The implementation fee can be a much higher amount than the initial planning fee, because at this point in your process the client should have already seen the magic (in other words, the value you can add for them). This might be in the form of clarity or certainty about the future, which are very high value for clients, or it might be a more tangible short term saving, like a tax win, or reduced fees on investments and pensions that can be quantified in cash.
If you are investing a lump sum of money, percentage based fees still work.
For example you might charge between 1%-3% of the money invested, depending on:
- The size of the amount invested.
- The value you have added to the client.
- The value the client perceives you have added.
- The time and effort it took to get the work done.
Other advisers I know charge hourly rates for implementation, or a flat fee agreed between them and the client. These are also perfectly sensible approaches to charging for implementation (although I’m not a huge fan of hourly rate charging per se).
In this part of the process you need to charge a fee that will cover all of your costs up to this point, and make you a profit. In your charging schedule you may wish to have a typical starting position and flex around it slightly on a case by case basis, depending on how the four factors outlined above interact.
If the work is insurance work that can still generate a commission payment, my advice is to take the commission payment in most circumstances, unless you feel that the amount you will be paid is out of all proportion to the time you’ve taken and the value you have added to the client. If there is an amount you feel is over the odds, you can offset it against future fees (like ongoing fees) or rebate some of it to the client. However, don’t sell yourself short on any of this work.

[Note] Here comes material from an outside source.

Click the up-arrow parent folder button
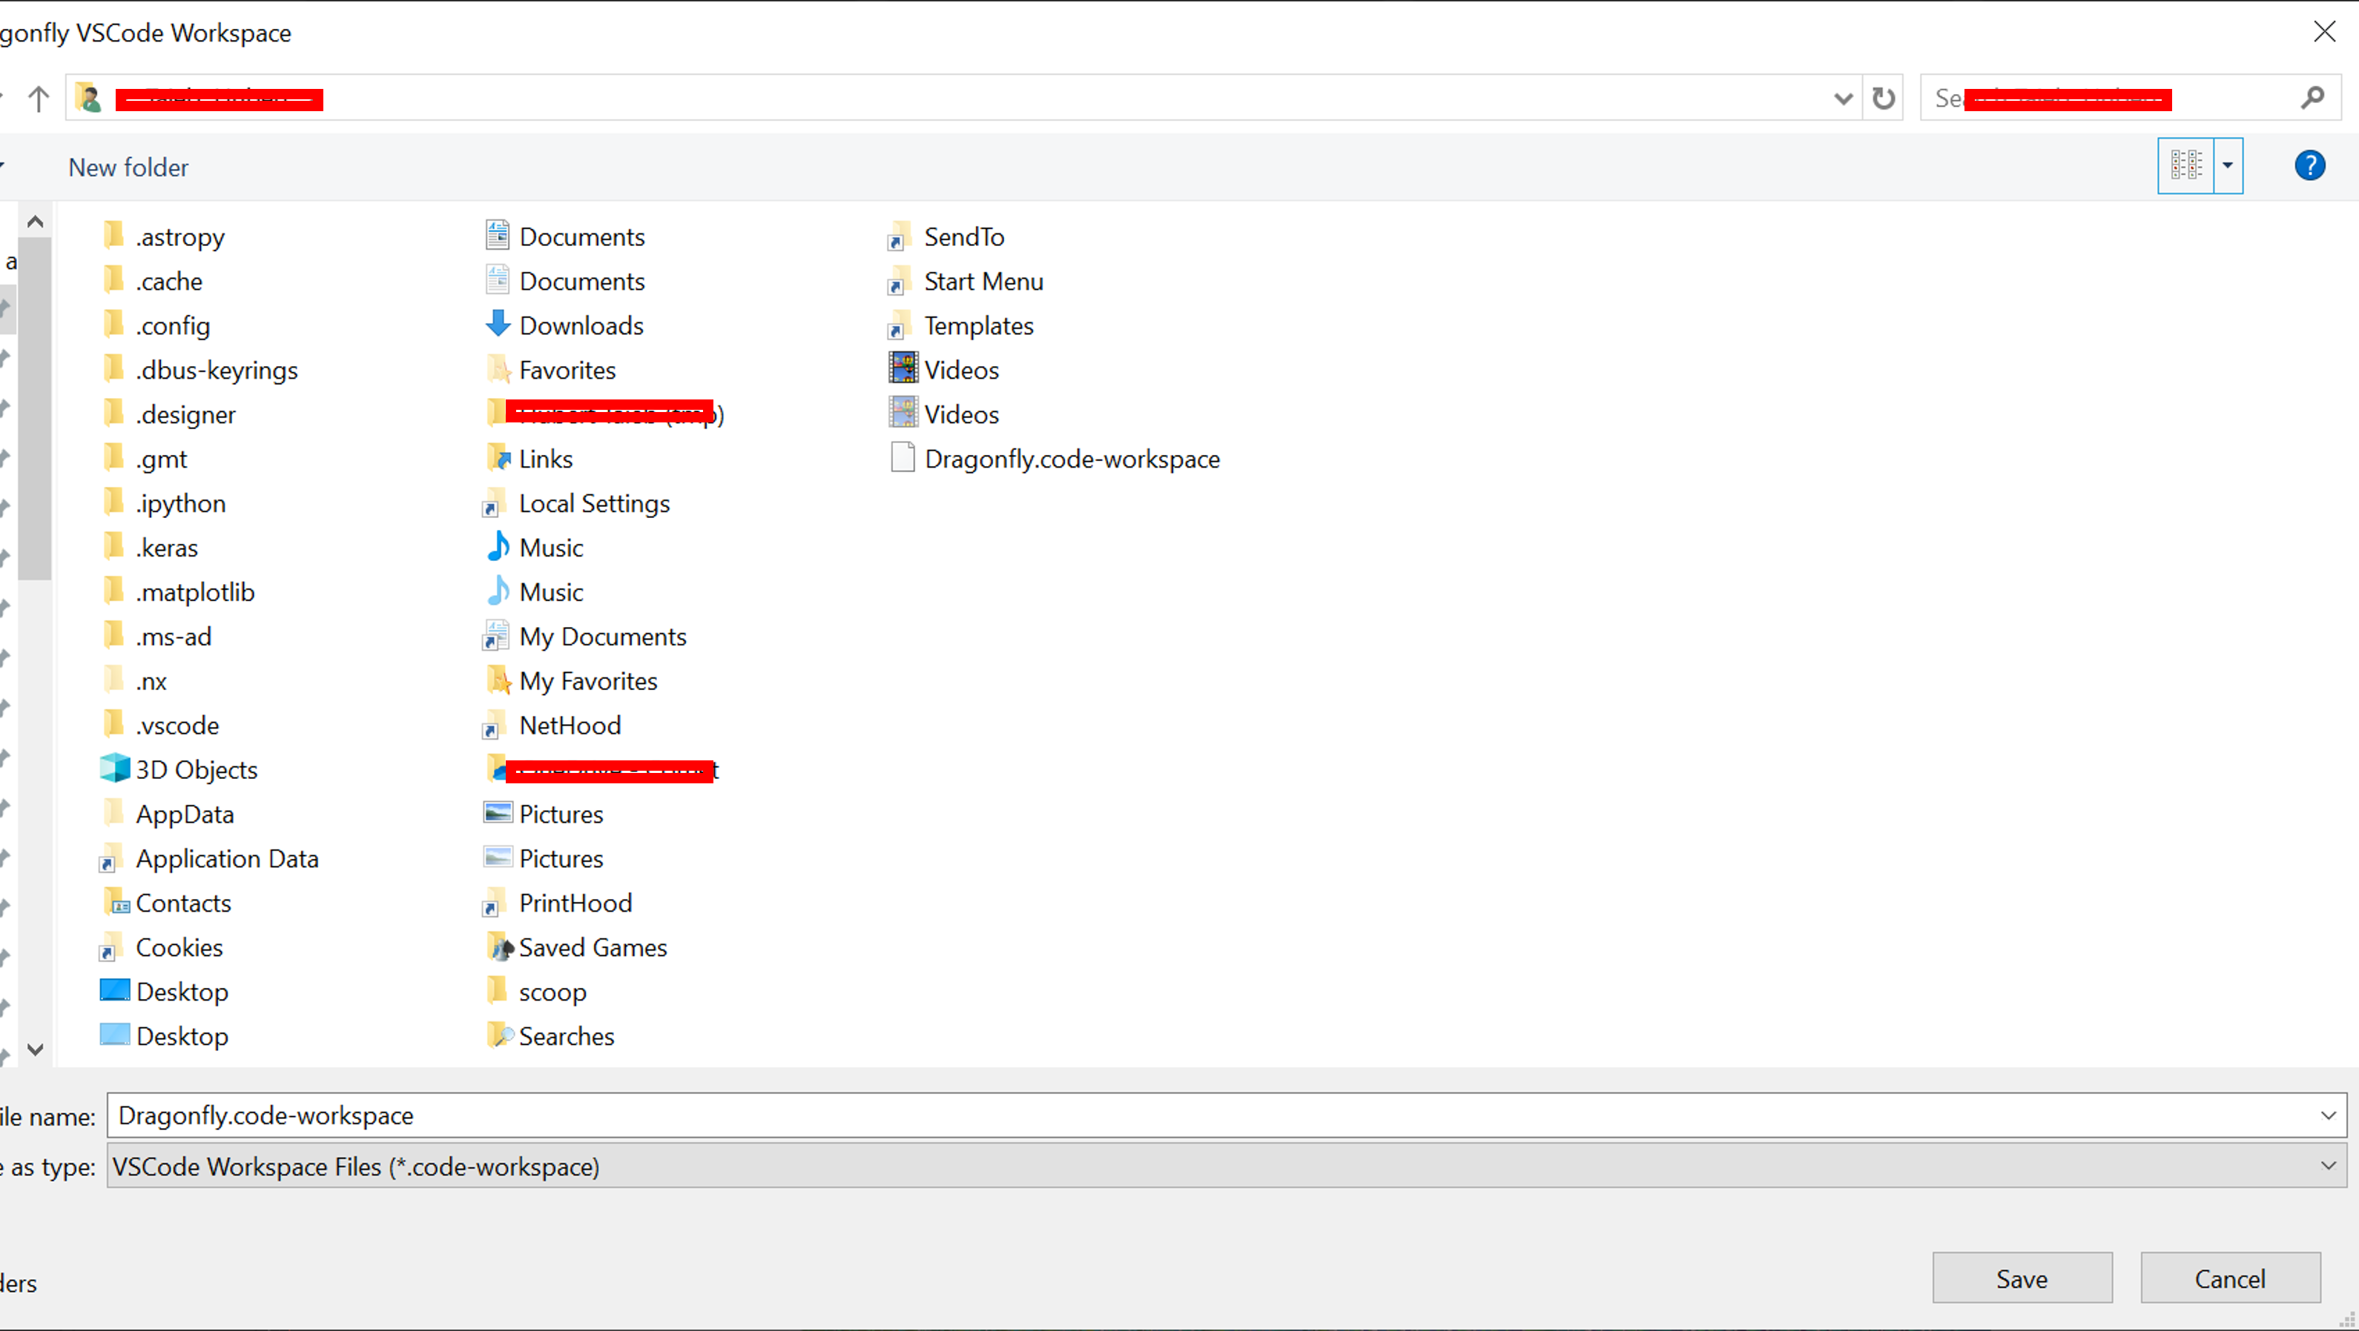The width and height of the screenshot is (2359, 1331). coord(38,98)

For example, a client arrives who is married with two children, debt, loads of expense and very little disposable cash flow. They require £750,000 of life insurance cover. You explain to them that they can go and buy it themselves dirt cheap from Tesco, but when they die the payout is likely to be taxed at 40% because it has not been properly structured (i.e. a cost of £300,000).
Alternatively, they can get you and your team to set it up properly using a trust structure to own the insurance policy. On death the full £750,000 will be available for the client’s family. In this situation the value added is £300,000. If the time taken is minimal, I have to be honest, I’m still comfortable with you taking a significant fee/commission for the job.
I really want you to charge for the value you add, not how long the job takes.